決勝の様子はJ SPORTSYouTubeのスーパー耐久公式アカウントでライブ配信される。

富士スピードウェイはメインスタンド以外に座席が無いことや、パドックエリア以外に火気使用の制限が無いことから、テントを持ち込みバーベキューに興じる観客が非常に多い。また一部の駐車場は車とキャンプスペースをセットとして予約販売される。

レギュレーション[編集]

基本的にはスーパー耐久のレギュレーションに基づくが、ドライバーはE/Fの2名が追加され、最大6人での走行が可能。ただしE/Fドライバーに関してはナイトセッションでの走行が出来ない。ST-X、Z、TCRのジェントルマンドライバーの最低周回規定、プラチナドライバーの最高周回規定もそのまま適応される。

騒音対策のため、排気音を規制値以下に抑える必要がある。また夜間走行に備えて光るカーナンバーパネルを装着する他、最も速いST-Xクラスは黄色のヘッドライトの装着が認められ、最も遅いST-5クラスはリアにLEDの装着が義務付けられている。メインストレートでは遅い方の車が左をキープ、速い方の車は右から抜く事が推奨されている。

決勝レース中は「メンテナンスタイム」と呼ばれる、レーススタートから20時間後までに1回、10分間以上のピット作業を行うことが義務付けられている。

その他ほとんどはスーパー耐久の規則に準ずる。例えばウェイトハンデは適用されており、ポイントは通常の2倍獲得できる[3]
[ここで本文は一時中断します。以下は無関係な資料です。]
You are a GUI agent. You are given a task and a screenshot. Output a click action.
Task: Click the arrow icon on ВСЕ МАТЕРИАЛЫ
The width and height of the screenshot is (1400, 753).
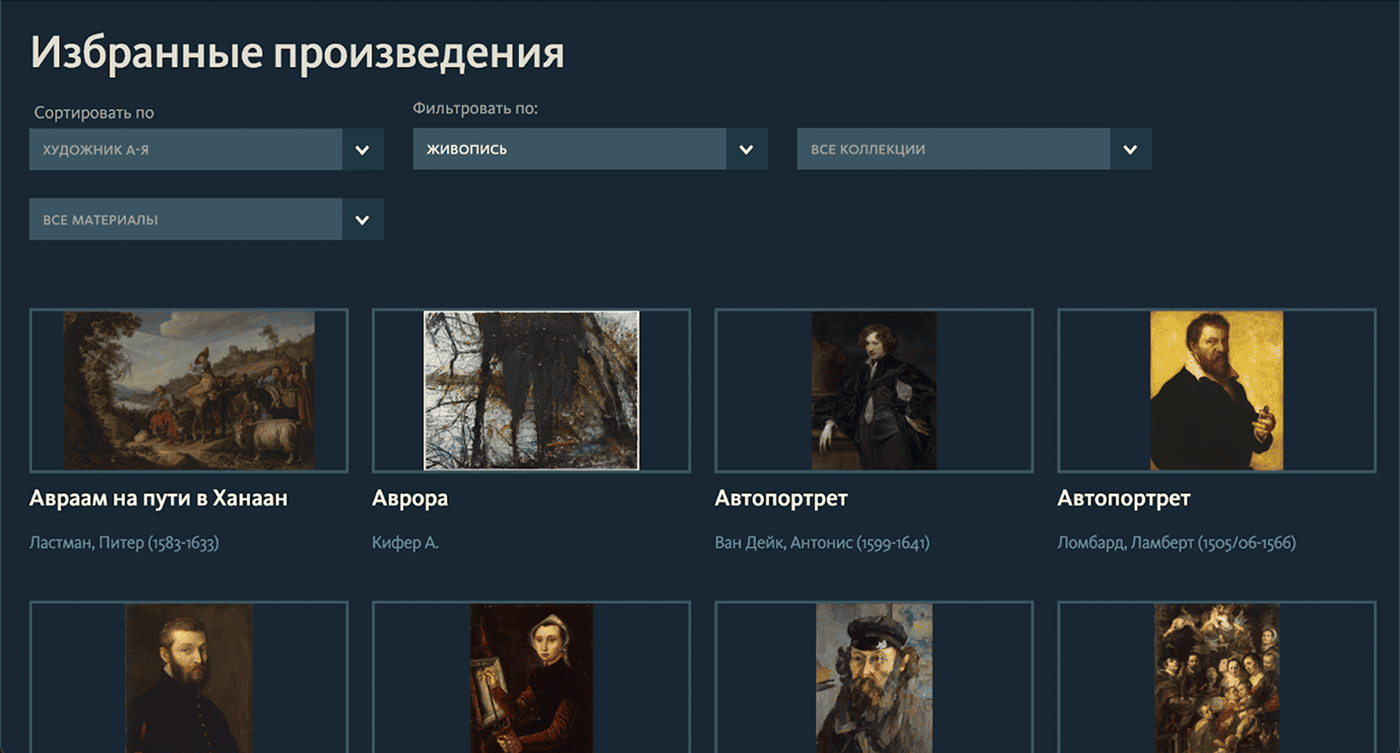[x=362, y=219]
2021年にスーパー耐久にST-Qクラスが新設され、それに伴いトヨタ・カローラスポーツ水素燃料エンジン搭載車両が参戦することから、ピット棟のストレートエンド側の駐車スペースに水素運搬トラックから水素を補給するための臨時水素ステーションが設けられた。

総合優勝者[編集]

チーム ドライバー 車種 クラス 周回数
1967年 細谷四方洋/大坪善男 トヨタ・2000GT S2 537周
1968年 板谷亨/寺西孝利 日産・フェアレディ2000 GT2 512周
2018年 GTNET MOTOR SPORTS 浜野彰彦/星野一樹/藤波清斗/安田裕信/スン・ジェン 日産・GT-R NISMO GT3 ST-X 759周
2019年 GTNET MOTOR SPORTS 浜野彰彦/星野一樹/藤波清斗/平峰一貴 日産・GT-R NISMO GT3 ST-X 801周
2020年 Mercedes-AMG Team HIRIX Racing 山脇大輔/高木真一/ショウン・トン/根本悠生 メルセデスAMG・GT3 ST-X 528周
2021年 TEAM DAISHIN 大八木信行/青木孝行/藤波清斗/坂口夏月 日産・GT-R NISMO GT3 ST-X 763周
2022年 HELM MOTORSPORTS 鳥羽豊/平木湧也/平木玲次/ショウン・トン 日産・GT-R NISMO GT3 ST-X 760周
  • 1967・1968年の周回数は当時のコースレイアウト上の数字。